Experiencing Phuong Boi with my Dharma eyes

Art by Magda Cabrero

Monday, April 15, we will meet online.

Go to calendar for our schedule


Dear friends,

This week: we will meet Monday from 7-8:30PM EDT online, Wednesday morning from 7-8AM EDT in person at the AU Labyrinth in honor of Earth Day, and Friday 12-1PM EDT online.

Magda will facilitate Monday night.

DHARMA EYES

“But when our ‘spiritual eyes’ are opened, we never lose the ability to see the wonder of all dharmas, all things” (Thich Nhat Hanh, Fragrant Palm Leaves, p. 102).

On my recent pilgrimage to Vietnam to commemorate the second anniversary of Thich Nhat Hanh’s (Thay’s) continuation, I do my best to view everything with dharma eyes. My entire experience at Phoung Boi, the retreat founded by Thay at the Dai Lao Mountain in the B’su Danglu forest, feels like an act of mindfulness.

 At the start of the visit, Sister Tue Nghiem asks us to serve as Thay’s continuation: “Wherever we sit, Thay sat at the very spot. Wherever we walk, we are walking in Thay’s footsteps. Let’s enjoy the place with Thay’s feet, Thay’s eyes, Thay’s ears, and Thay’s heart.” Having read Thay’s book Fragrant Palm Leaves, where he describes this hermitage vividly and with nostalgia, I try to take in every detail through my physical and spiritual eyes. Feeling extremely privileged, I aspire, through my writing as well as the accompanying illustration, to share Phuong Boi with those who would have loved to be here but could not.

BIRDS OF ONE FLOCK

In Fragrant Palm Leaves, Thay refers to those who lived with him as “birds who moved back and forth between country villages” and who were eventually forced to “fly away.” While the pilgrims at Phoung Boi come from many places and speak many languages, we are birds of one flock, with Thay as our leader. Brother Phap Loo reads us the farewell poem that Thay wrote to a man for whom he and his brothers built a hermitage at Phuong Boi, the Joy of Meditation hut. This hermit, Thay Thanh Tu, eventually became one of the most important Zen masters in Vietnam. “My confidence intact,” the poem reads, “I bid farewell with a peaceful heart.” Upon reading the poem, the hermit became visibly moved by his words; Thay told him: “I am leaving now, but I’ll come back.” 

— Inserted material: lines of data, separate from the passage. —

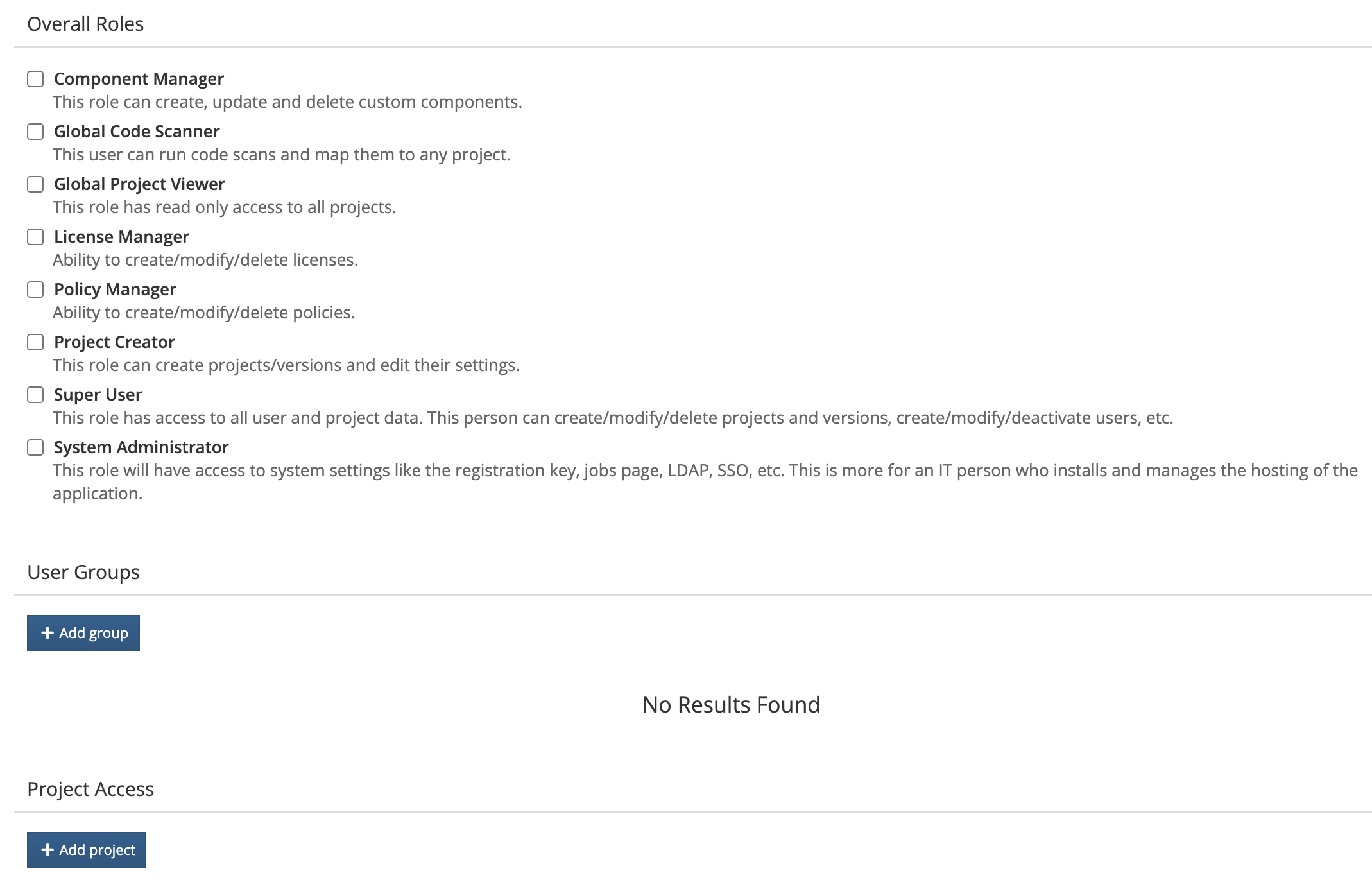1372x882 pixels.
Task: Click the Project Creator role label
Action: tap(114, 342)
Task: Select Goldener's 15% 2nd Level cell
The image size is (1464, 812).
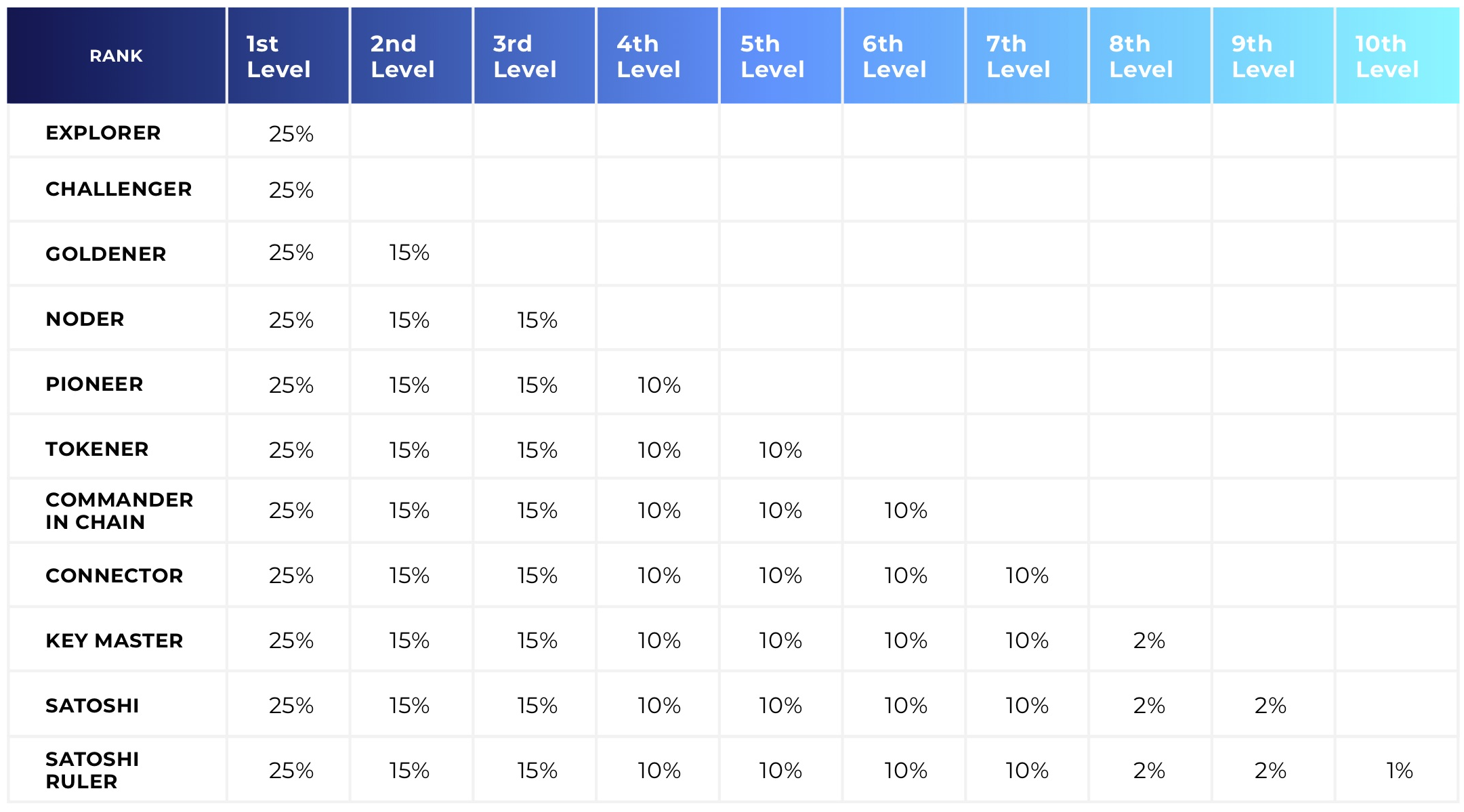Action: pyautogui.click(x=409, y=253)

Soon after his departure, the government shut down this hermitage as the monks were suspected of conspiracy. The communist government also went on to accuse Thay of owning property as he had paid 10,000 piasters, the equivalent of $140, to buy this 60-acre land. Soon after his return from Princeton and Columbia, Thay came back to Phuong Boi, where he was  arrested on his second visit. After years in exile, Thay would eventually return to Vietnam and visit Phuong Boi once again. 

WALKING CONTEMPLATIONS

“Phuong Boi was a reality! She offered us her untamed hills as an enormous soft cradle, blanketed with wild-flower and forest grasses. Here, for the first time, we were sheltered from the harshness of worldly affairs”  (p. 19).

As we do walking meditation, we pass by Thay’s hut, the stone structure where he collected rainwater, and the eucalyptus tree that he planted nearby. Many of us touch it, remembering how he touched it upon his return in 2005, when he exclaimed, “Is this a dream or reality?” Soon after, we are thrilled to find the first of several two-needle-leaf pine trees, whose seeds Thay brought from Hue, where he grew up and first became a monastic. We then proceed to the top of the hill and come upon the foundation rocks of the Montagnard House. 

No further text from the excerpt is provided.